Thesis Type: Postgraduate
Institution Of The Thesis: Gazi Üniversitesi, Fen Bilimleri Enstitüsü, Turkey
Approval Date: 2019
Student: ANIL DÜZGÜN
Supervisor: FECİR DURAN
Open Archive Collection: AVESIS Open Access Collection
Abstract:In this study, spam detection was done with machine learning methods on a data set composed of Twitter's user-based attributes. Twitter is currently one of the most preferred social networks by social media users. Therefore, it contains many spam accounts. Smart systems are needed to detect spam accounts that update their content day by day. In the study, the most appropriate user account-based features are selected from a Twitter data set that is open to academic use.
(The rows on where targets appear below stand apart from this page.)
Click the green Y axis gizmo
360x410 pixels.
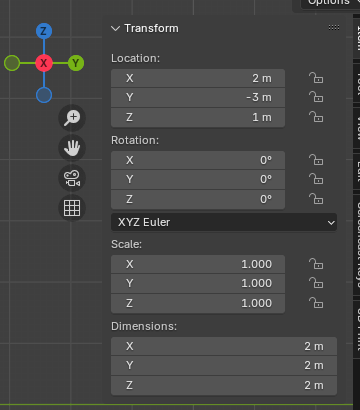click(76, 63)
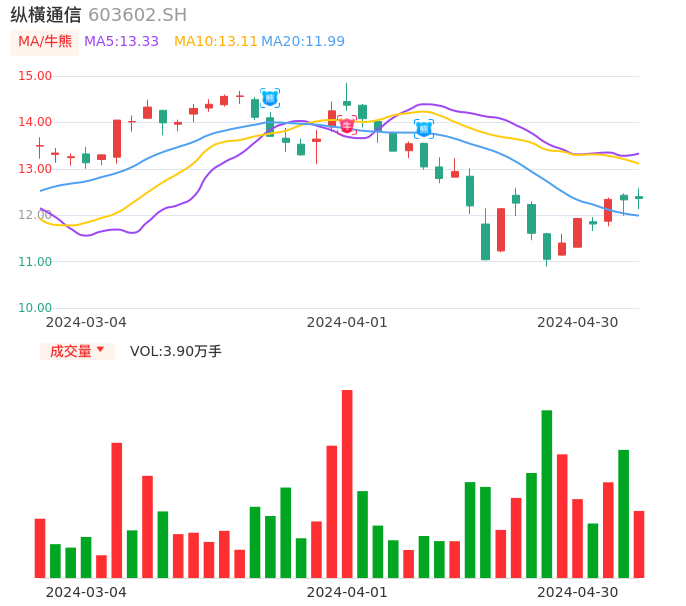Screen dimensions: 686x606
Task: Click the 15.00 price axis label
Action: pyautogui.click(x=35, y=76)
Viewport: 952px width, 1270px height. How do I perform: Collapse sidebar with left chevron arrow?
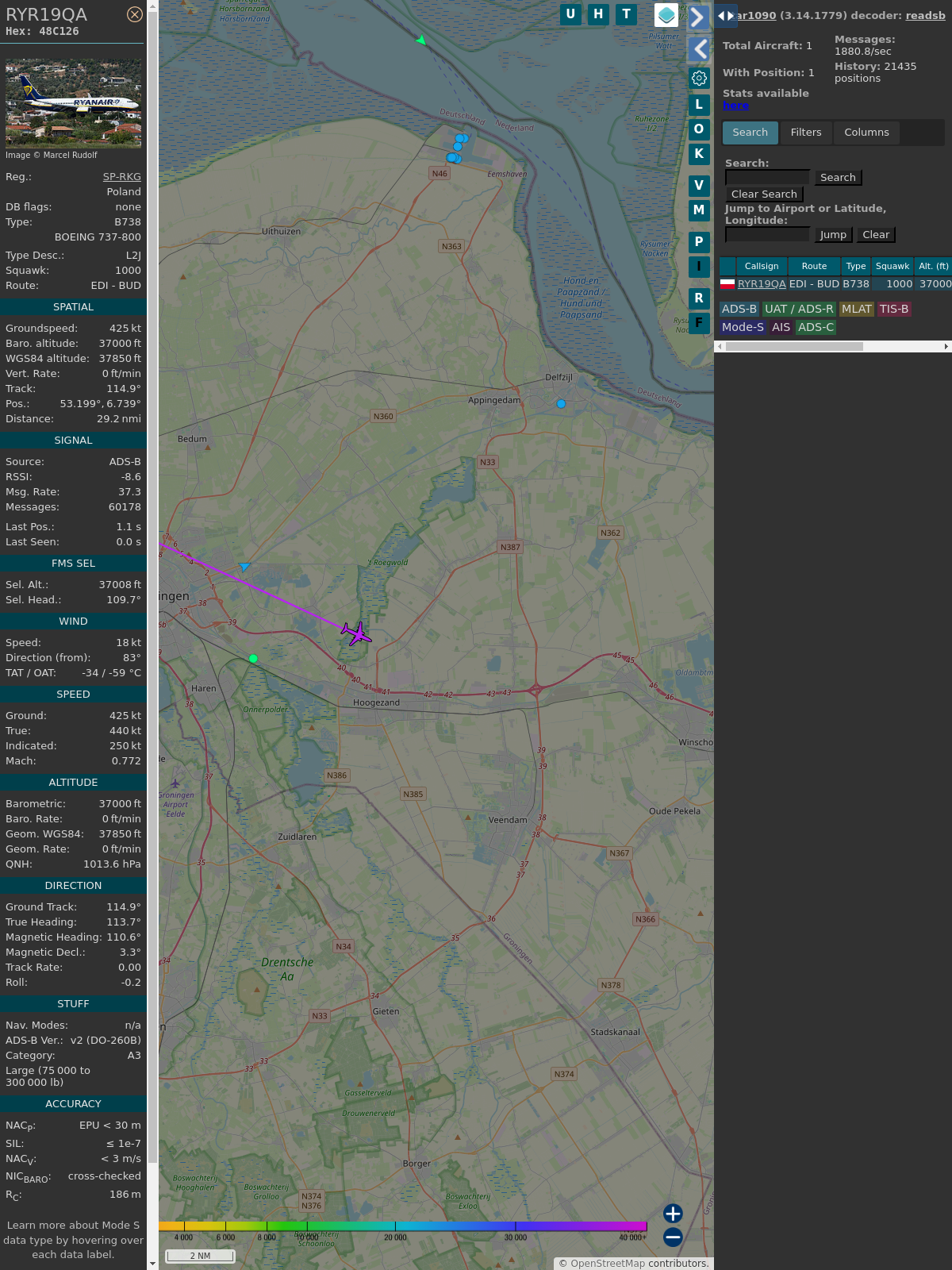(x=698, y=49)
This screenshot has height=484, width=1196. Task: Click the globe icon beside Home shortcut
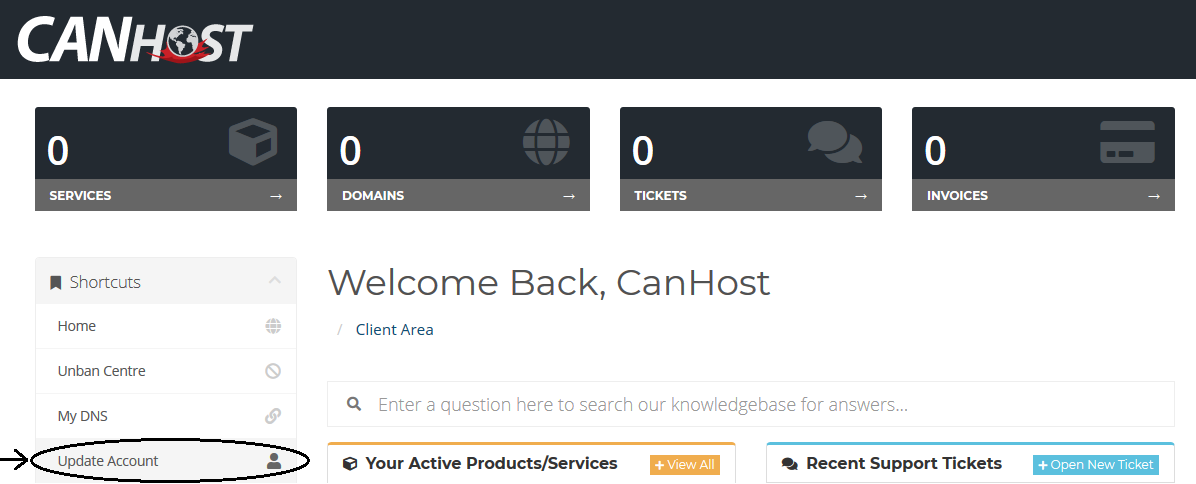tap(273, 326)
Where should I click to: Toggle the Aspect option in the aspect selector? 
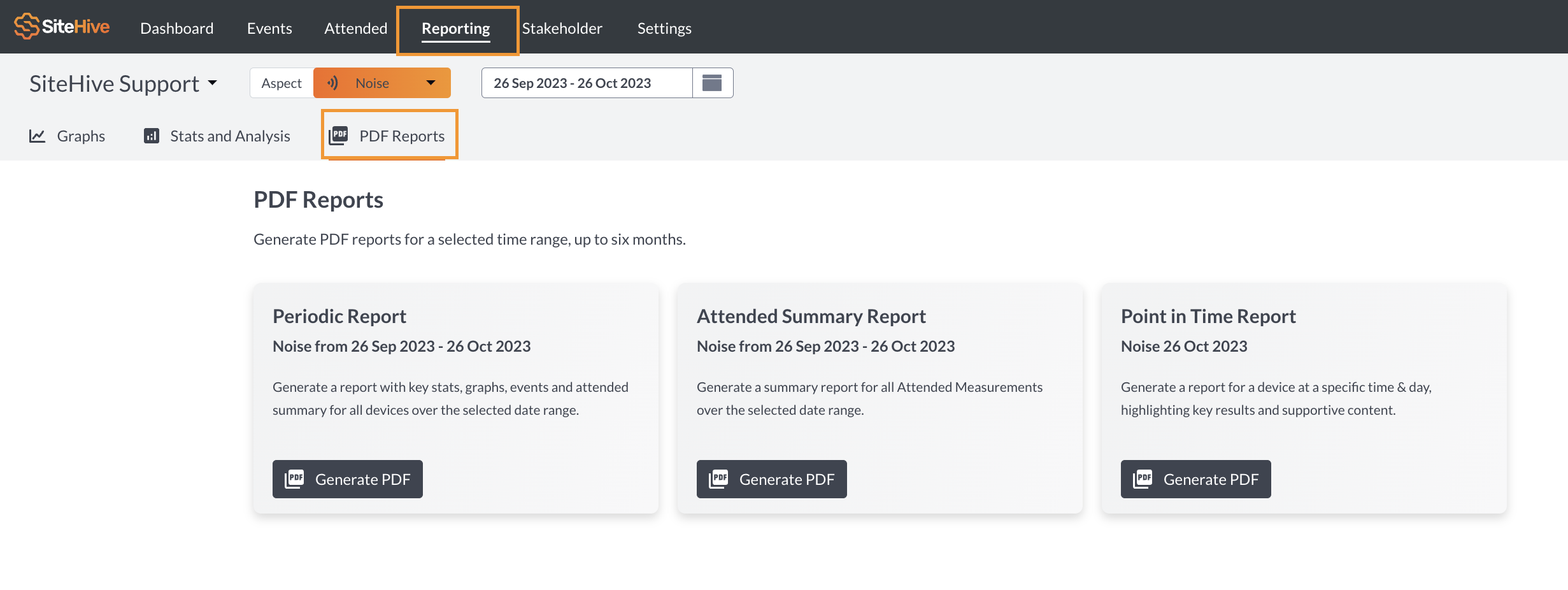281,82
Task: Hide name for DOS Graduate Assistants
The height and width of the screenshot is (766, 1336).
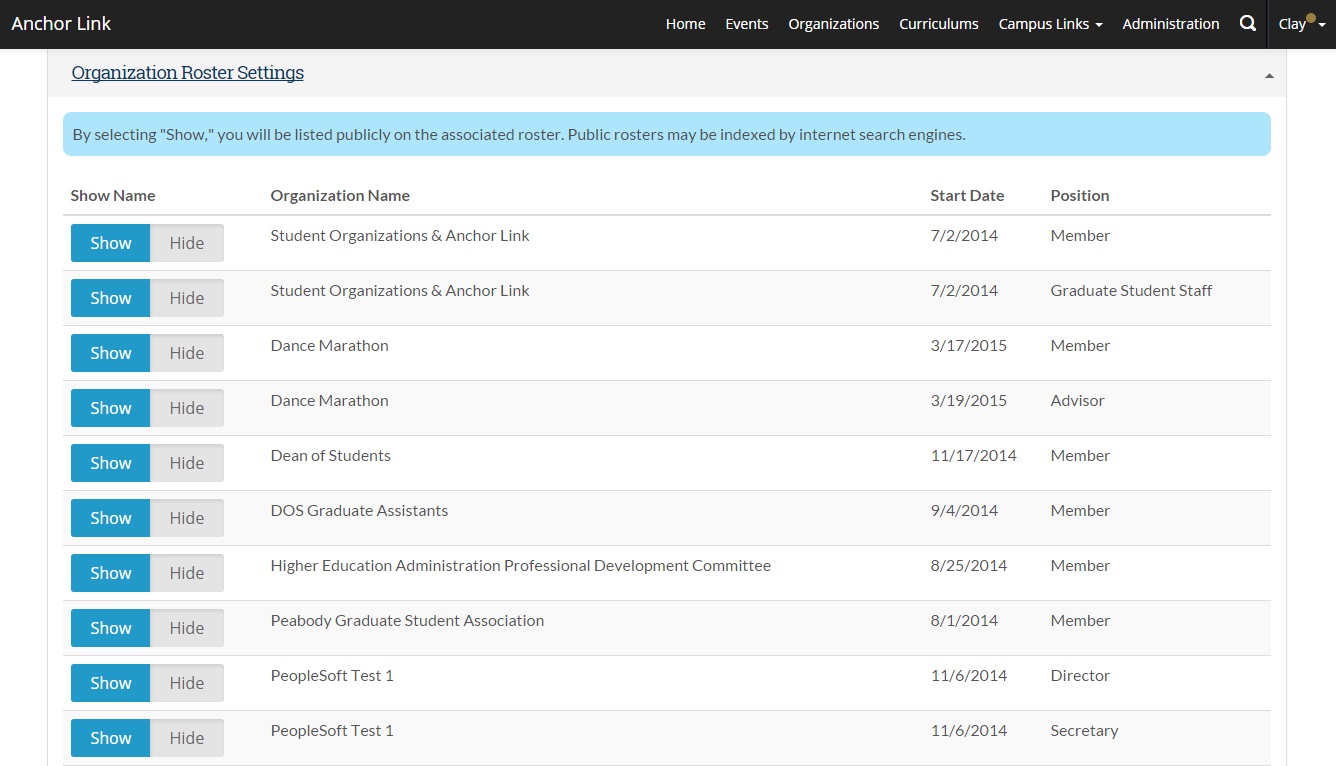Action: pyautogui.click(x=186, y=518)
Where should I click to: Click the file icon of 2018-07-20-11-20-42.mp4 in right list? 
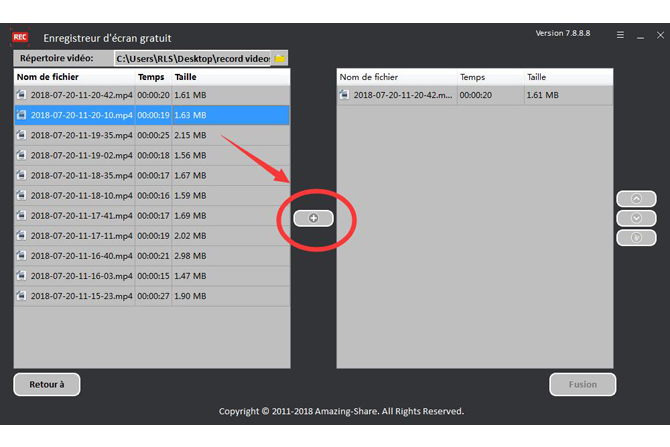[x=345, y=95]
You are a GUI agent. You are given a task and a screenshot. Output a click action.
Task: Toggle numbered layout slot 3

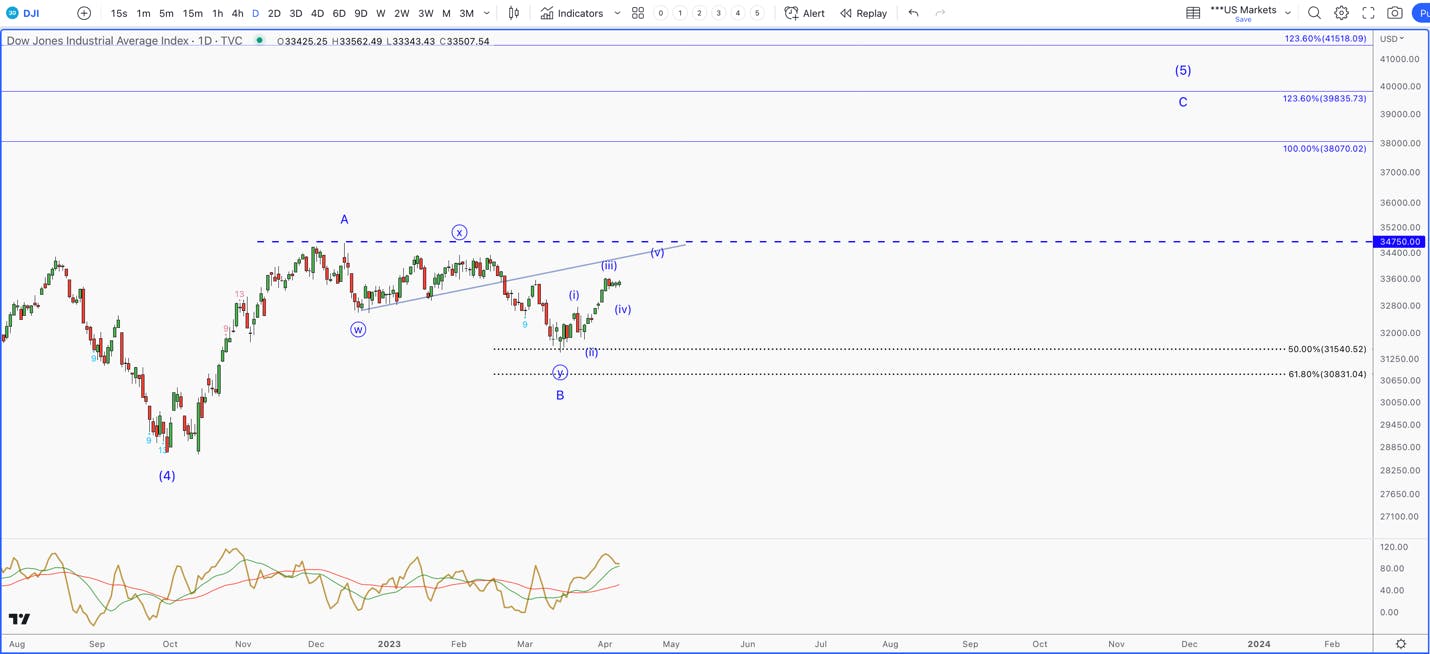tap(718, 13)
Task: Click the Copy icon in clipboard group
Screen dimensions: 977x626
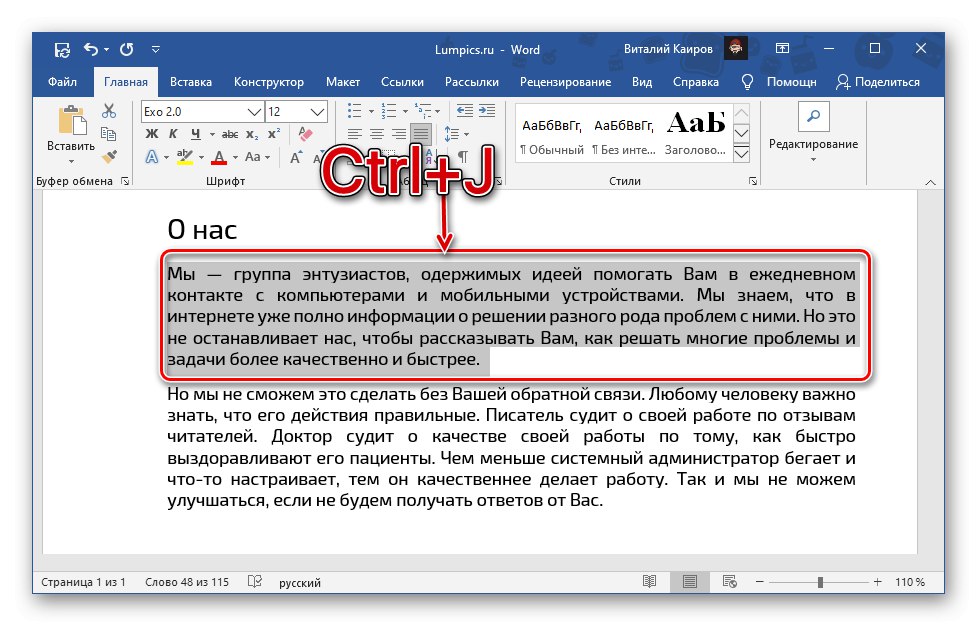Action: 109,134
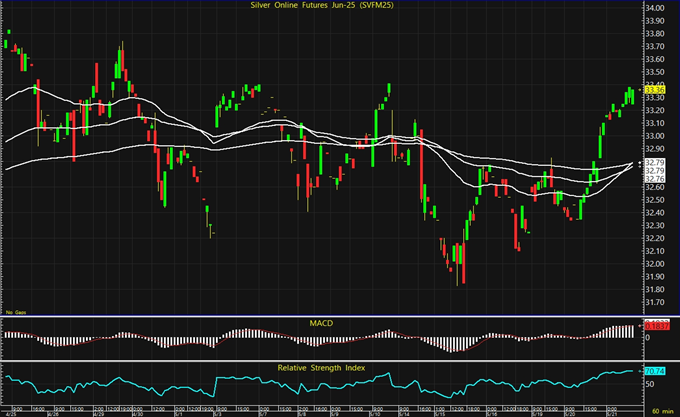Image resolution: width=680 pixels, height=417 pixels.
Task: Click the cyan 70.74 RSI value tag
Action: [657, 372]
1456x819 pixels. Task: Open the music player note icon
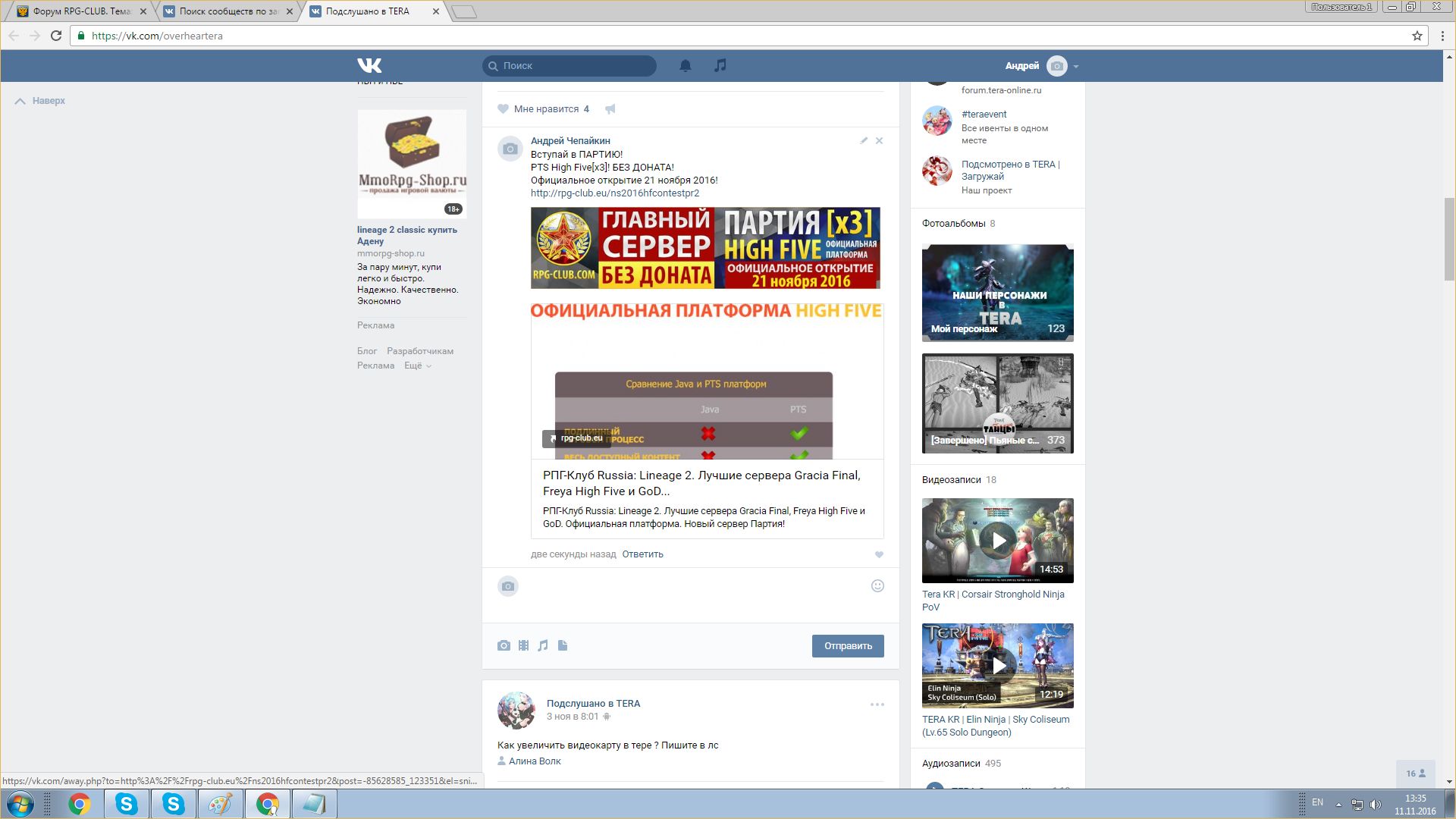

In Scikit-learn, Weka and Matlab tools, the models have been created by running 7 different supervised machine learning methods with default parameters on feature set. The models were tested and the scores were compared for 3 tools. In all classifiers, the highest accuracy and precision and F criterion ratios with default parameters were obtained with Scikit-Learn tool. It was seen that different results can be obtained by applying the same algorithms as common default parameters in the tools. Therefore the classifiers were re-analyzed with the same common parameters and the differences between the scores obtained were analyzed again.Tools and methods were also evaluated in terms of documentation, ease of development and popularity. In the last period, the results obtained from all algorithms were compared with Scikit-Learn. The best results in accuracy, sensitivity, F measure, true positive and false positive scores were obtained by AdaBoost, Random Forest and Bagging classifiers which are ensemble learning methods and using decision trees in their sub-models.In traditional methods, the highest accuracy, precision, sensitivity, F criteria, true positive and false positive scores were obtained by decision trees classifier. Although the scores were close to each other, higher scores were obtained from decision trees than in community methods. In the true negative scores, which is the rate of spam, the highest performance rate was obtained by the K nearest neighbor algorithm. The lowest false account detection was obtained with a random forest classifier. Successful scores with accuracy, F criteria, false positive rates were obtained by logistic regression method.